BEGIN Passage

- Ken Silverman performing in NY, NY 2023

Background information
- Origin: New York, NY
- Genres: Jazz, Rock, Blues, Surf
- Occupation(s): Guitarist, Composer
- Instrument: Guitar
- Labels: SoundSeer

= Ken Silverman (musician) =

Ken Silverman is an American guitarist and composer based in New York City in the United States. Silverman has been described as incorporating in his compositions and guitar style elements of jazz, rock, blues, surf and classical. Additionally, he has on occasion experimented with other instruments such as oud, charango, and guitar synthesizer.

== Discography and video releases ==
Ken Silverman has released 5 recordings at present, which vary in styles, including free Improvisation (Macroscopia, 2010 - co-produced with Bassonist Claire deBrunner), to a septet featuring trumpeter Roy Campbell, Jr. and Japanese chanting and Shanshin by Kossan (From Emptiness, 2011), to a Solo Guitar recording which also had Oud and Charango (Visionaries, 2012). In recent years, Silverman has concentrated on the Ken Silverman Trio, which focuses on playing his original compositions and includes, in addition to Silverman on guitar, Sam McPherson on double bass and Any O'Neill on drums. The trio has released two albums, Parallel Man (2015), and Guitar Fantasies (2016).

END Passage
BEGIN Stored data

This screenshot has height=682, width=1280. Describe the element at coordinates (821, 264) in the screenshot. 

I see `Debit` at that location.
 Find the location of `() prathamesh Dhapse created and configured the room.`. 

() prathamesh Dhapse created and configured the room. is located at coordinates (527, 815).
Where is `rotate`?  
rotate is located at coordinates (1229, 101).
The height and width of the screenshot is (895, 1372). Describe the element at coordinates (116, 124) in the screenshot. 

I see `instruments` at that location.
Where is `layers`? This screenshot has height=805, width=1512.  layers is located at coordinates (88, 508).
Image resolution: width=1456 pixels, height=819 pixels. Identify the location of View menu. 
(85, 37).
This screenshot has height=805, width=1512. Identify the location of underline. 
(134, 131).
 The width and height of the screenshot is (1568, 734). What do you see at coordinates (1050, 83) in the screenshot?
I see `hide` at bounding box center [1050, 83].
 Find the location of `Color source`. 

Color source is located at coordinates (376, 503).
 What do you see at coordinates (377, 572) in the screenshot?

END Stored data

- _Work instruction 1_
Summarize the Ken Silverman passage in two sentences.
- _Work instruction 2_
From the Ken Silverman passage, copy the text from "- Ken Silverman" up to and including "and guitar synthesizer.".

- _Exercise response 1_
Ken Silverman is an American guitarist and composer based in New York City whose compositions and guitar style have been described as drawing on jazz, rock, blues, surf and classical, and who has occasionally experimented with instruments such as oud, charango and guitar synthesizer. He has released five recordings in varied styles, and in recent years he has concentrated on the Ken Silverman Trio, which plays his original compositions and has released the albums Parallel Man (2015) and Guitar Fantasies (2016).

- _Exercise response 2_
- Ken Silverman performing in NY, NY 2023

Background information
- Origin: New York, NY
- Genres: Jazz, Rock, Blues, Surf
- Occupation(s): Guitarist, Composer
- Instrument: Guitar
- Labels: SoundSeer

= Ken Silverman (musician) =

Ken Silverman is an American guitarist and composer based in New York City in the United States. Silverman has been described as incorporating in his compositions and guitar style elements of jazz, rock, blues, surf and classical. Additionally, he has on occasion experimented with other instruments such as oud, charango, and guitar synthesizer.